An analogy can be drawn with the fact that we require people of over 70 years of age, for example, to comply with certain special arrangements with regard to driving licences that do not apply to younger people. That is in the interests of public safety. That somebody has been treated for mental illness does not debar them from holding a firearm certificate. The professional advice is that most people with mental health problems are not violent, which was a surprise to me.

I disagree with Senator Moylan's comment about the age. We have invested more than €150,000 in training professional coaches. We are not proposing that people as young as 12 years of age should have regular access to firearms. However, it should be legally permissible for them to attend a recognised course run by a professionally qualified instructor and educator. It is only for the duration of that course, under that direct supervision, that they should be allowed to handle the firearm and not beyond that.

Every fairground in the country operates an air rifle range in close proximity to the general public and it is open to just about every age group. Somebody told me recently that they saw a five year old standing on an orange box firing one of the rifles. There are no fleets of ambulances ferrying people from fairgrounds to hospitals, despite the fact that air rifles have been declared by the Garda, in one of its internal secret directives, to be particularly dangerous. The logic behind that defies me.

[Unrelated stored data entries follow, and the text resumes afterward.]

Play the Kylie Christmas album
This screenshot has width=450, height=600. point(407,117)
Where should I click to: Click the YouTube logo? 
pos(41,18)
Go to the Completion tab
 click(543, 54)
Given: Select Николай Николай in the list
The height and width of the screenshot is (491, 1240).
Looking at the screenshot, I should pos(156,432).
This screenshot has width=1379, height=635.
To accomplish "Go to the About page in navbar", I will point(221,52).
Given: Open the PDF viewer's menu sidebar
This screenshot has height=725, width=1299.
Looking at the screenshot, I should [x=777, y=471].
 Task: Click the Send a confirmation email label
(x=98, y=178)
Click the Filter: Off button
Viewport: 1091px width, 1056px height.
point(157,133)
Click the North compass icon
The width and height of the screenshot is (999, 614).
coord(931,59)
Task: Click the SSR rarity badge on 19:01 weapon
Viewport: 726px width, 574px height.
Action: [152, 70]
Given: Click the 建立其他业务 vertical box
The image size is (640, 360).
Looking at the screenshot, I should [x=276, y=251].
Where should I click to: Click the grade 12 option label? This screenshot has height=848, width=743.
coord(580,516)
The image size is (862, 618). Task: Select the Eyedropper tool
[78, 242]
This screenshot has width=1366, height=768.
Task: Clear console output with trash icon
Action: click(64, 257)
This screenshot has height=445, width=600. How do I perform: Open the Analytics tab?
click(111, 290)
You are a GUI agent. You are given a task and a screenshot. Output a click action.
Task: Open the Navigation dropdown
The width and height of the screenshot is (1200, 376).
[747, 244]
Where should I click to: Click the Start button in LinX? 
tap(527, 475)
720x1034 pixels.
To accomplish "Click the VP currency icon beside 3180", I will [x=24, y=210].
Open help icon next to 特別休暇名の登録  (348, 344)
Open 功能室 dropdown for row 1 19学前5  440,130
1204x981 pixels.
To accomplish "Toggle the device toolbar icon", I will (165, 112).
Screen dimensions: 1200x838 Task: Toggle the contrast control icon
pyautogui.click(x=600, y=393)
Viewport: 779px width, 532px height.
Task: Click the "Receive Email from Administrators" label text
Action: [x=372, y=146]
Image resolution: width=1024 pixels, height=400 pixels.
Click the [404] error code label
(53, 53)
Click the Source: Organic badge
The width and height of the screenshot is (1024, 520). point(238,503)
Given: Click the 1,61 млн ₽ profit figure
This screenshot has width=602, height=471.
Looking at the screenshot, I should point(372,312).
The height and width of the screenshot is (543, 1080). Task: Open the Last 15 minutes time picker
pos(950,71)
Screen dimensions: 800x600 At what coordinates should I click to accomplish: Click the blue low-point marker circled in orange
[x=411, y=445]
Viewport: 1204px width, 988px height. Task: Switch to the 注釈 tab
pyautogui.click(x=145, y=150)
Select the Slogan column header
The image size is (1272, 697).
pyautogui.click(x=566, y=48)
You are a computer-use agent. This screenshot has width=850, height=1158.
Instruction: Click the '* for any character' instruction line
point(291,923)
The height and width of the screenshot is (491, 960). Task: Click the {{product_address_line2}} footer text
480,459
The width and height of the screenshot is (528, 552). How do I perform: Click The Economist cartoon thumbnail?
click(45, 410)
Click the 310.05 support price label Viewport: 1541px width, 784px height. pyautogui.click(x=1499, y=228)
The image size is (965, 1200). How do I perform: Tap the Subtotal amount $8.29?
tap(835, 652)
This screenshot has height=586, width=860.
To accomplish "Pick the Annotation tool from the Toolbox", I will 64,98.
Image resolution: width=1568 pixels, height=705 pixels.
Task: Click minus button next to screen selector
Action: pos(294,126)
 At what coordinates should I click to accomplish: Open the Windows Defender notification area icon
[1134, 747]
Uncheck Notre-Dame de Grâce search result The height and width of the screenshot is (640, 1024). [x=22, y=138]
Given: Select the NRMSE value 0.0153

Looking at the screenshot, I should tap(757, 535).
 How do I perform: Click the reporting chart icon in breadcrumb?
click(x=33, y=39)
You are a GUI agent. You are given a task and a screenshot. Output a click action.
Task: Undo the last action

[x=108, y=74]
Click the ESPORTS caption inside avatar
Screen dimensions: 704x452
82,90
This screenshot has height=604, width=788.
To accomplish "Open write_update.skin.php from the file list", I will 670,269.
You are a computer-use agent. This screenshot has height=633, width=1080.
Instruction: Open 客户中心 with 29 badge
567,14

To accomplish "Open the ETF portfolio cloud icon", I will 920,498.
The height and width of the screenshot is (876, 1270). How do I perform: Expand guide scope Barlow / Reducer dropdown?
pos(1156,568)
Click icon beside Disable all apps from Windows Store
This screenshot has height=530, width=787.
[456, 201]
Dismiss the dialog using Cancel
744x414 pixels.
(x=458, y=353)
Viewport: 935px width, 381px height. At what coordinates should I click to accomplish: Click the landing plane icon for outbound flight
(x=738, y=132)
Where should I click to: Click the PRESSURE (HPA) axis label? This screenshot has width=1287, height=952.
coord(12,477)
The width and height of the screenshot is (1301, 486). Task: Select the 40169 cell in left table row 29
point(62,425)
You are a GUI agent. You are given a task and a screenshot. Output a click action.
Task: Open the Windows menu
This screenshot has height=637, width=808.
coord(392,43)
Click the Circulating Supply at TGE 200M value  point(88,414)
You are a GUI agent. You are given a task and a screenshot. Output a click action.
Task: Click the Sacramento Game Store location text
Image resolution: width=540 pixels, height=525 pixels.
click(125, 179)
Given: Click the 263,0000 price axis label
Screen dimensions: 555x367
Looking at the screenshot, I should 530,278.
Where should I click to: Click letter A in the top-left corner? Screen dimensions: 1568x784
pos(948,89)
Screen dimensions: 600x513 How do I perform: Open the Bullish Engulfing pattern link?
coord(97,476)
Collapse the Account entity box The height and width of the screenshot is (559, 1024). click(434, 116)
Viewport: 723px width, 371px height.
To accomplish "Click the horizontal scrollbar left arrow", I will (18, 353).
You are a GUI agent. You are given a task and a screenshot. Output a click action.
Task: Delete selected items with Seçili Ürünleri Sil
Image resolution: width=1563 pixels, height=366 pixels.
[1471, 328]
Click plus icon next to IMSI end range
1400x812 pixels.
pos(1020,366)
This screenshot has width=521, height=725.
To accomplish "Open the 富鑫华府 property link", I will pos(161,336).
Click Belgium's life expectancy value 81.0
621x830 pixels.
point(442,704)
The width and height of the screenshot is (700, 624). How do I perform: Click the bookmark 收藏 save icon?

The other important point is the soft intelligence mentioned by Deputy O'Keeffe. I do not believe this is an issue. Those reasons have been given by some superintendents already. It is open to an individual to challenge it in the courts and for a judge to make a wise decision about it. I do not see it as a major problem.

One other matter that concerns us a great deal is that the Minister intends to make legislative provision for the attaching of conditions to the grant of a firearm certificate. We have no fundamental problem with that but we have a major problem in the absence of guidelines. Without guidelines it is a blueprint for further inconsistency and abuse. I make no apology for saying that.

If any other matters come to mind, Mr. Crofton, please do not hesitate to outline them in writing to the committee. The communication will be circulated to all members to ensure it is brought to their attention.

Thank you and Mr. O'Keeffe for attending the meeting today.

The joint committee went into private session at 11.35 a.m. and adjourned at 11.46 a.m. until 9.30 a.m. on Wednesday, 2 March 2005.